Hoarding, holding on to possessions that do not advance a person’s life or that would be more valuable elsewhere, can have a huge impact on the life of an individual or a household — but how big is it in the world outside? It is bigger than you would think. Hoarding is so widespread that it can move the world’s largest national economy. As I wrote in my Shamanic Economist blog today, hoarding by businesses was so big in the fourth quarter of 2009 that it gave the worst recession in recent U.S. history the appearance of a recovery for that quarter.
Economic recovery sounds like a good thing, but it is a tragedy when thousands of businesses are spending billions of dollars on things that they can only store for later, and ultimately throw away at additional expense. Yet in the United States, we are all part of a culture of hoarding. It is part of the pre-industrial mindset that comes to us from the 19th century, and most of the time, we are not even aware of the ways the hoarding mentality colors our thinking. What is needed is a shift in emphasis from preserving the value of things, as important as that is, to maximizing our ability to work, which is ultimately what will deliver our success.

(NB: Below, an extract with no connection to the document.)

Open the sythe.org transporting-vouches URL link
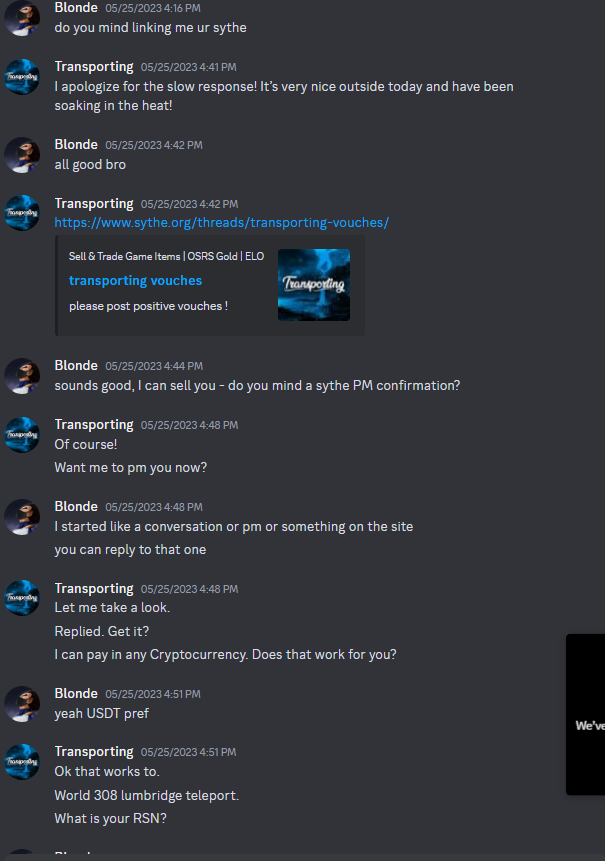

We can all be part of the solution by making this shift in our individual lives. If you are thinking of buying something that you realistically may never have the chance to use, let it pass. Focus instead on acquiring the things you need for what you are doing right now — the things that will improve your ability to deliver immediate results. Clear away clutter and give yourself more room to work. Shorten your to-do list so that you can take more immediate action. This all sounds terribly mundane until you start doing it, and then you realize: the shift in emphasis from things to action is a shift potentially big enough to change everything.